■ **Task instructions**: Filter the listing so that only lines with the word "will" remain.

■ **Exercise inputs**:
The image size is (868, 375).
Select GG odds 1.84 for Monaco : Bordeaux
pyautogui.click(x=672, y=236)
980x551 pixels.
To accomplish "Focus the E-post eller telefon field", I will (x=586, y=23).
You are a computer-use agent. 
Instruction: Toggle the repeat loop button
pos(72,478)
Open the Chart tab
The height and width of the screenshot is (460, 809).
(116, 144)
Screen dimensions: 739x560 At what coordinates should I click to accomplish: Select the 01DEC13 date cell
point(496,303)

...

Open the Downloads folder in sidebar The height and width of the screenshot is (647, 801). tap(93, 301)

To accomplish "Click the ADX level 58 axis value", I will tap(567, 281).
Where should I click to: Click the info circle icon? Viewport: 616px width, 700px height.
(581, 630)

■ **Result of the exercise**:
To accomplish "Focus the E-post eller telefon field", I will (x=586, y=23).
To accomplish "Click the ADX level 58 axis value", I will tap(567, 281).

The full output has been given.